▸ INPUT DATA
=-=-=-=-=

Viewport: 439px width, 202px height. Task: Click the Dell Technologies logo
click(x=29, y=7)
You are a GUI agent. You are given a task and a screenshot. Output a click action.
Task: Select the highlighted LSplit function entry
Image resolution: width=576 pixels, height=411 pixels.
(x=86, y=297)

=-=-=-=-=

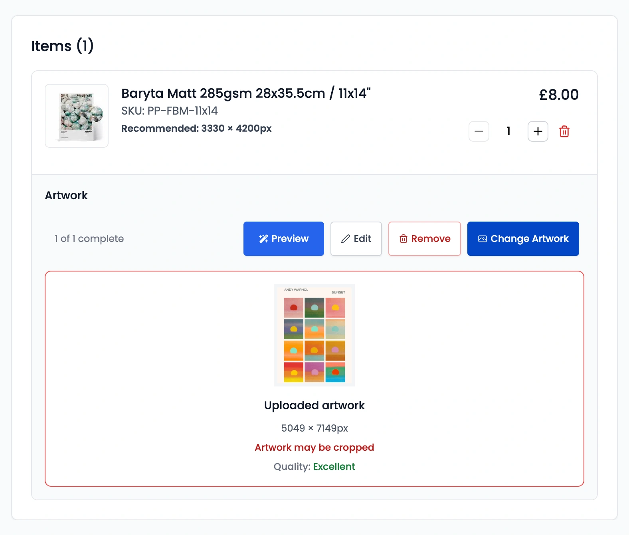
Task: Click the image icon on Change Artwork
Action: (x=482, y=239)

=-=-=-=-=

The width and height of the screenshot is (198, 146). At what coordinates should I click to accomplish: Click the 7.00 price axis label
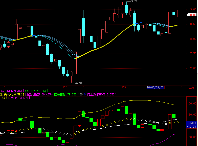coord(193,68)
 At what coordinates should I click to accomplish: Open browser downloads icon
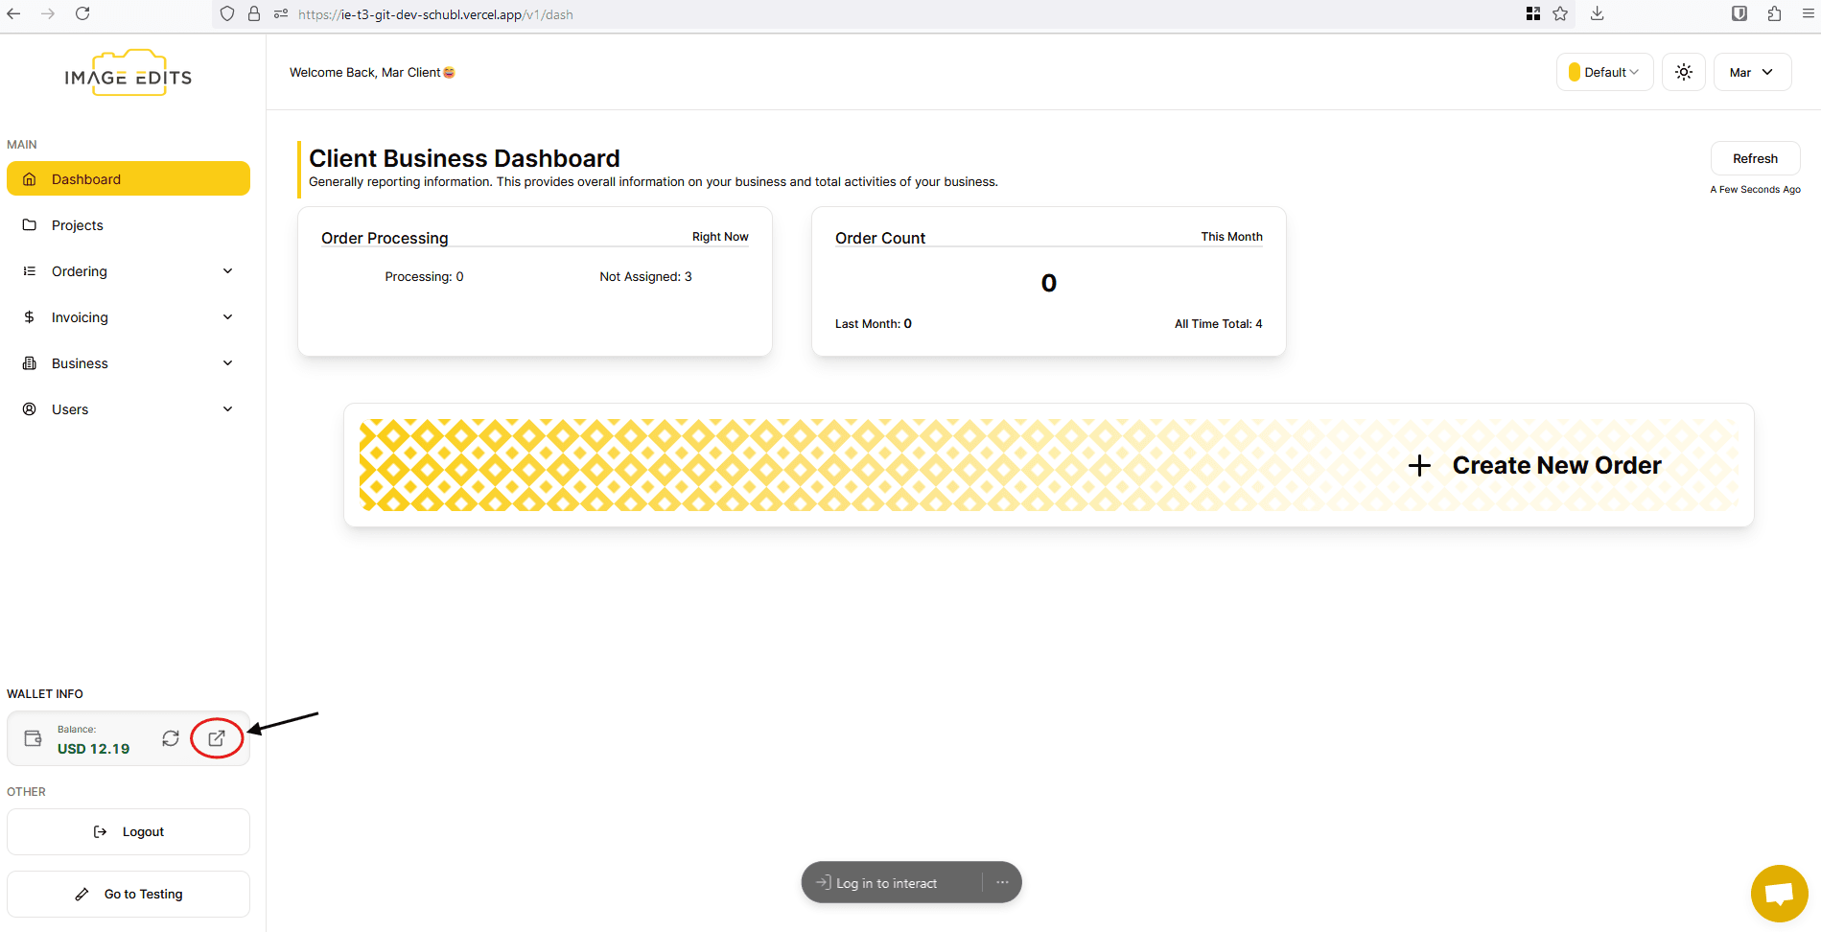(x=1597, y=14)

=-=-=-=-=

▸ INSTRUCTIONS TO FOLLOW
Give back exactly the lines above, from the line containing "Viewport: 439px width, 202px" through the line containing "Task: Select the", with both end lines and nothing more.

▸ SOLUTION FOR THIS PROBLEM
Viewport: 439px width, 202px height. Task: Click the Dell Technologies logo
click(x=29, y=7)
You are a GUI agent. You are given a task and a screenshot. Output a click action.
Task: Select the highlighted LSplit function entry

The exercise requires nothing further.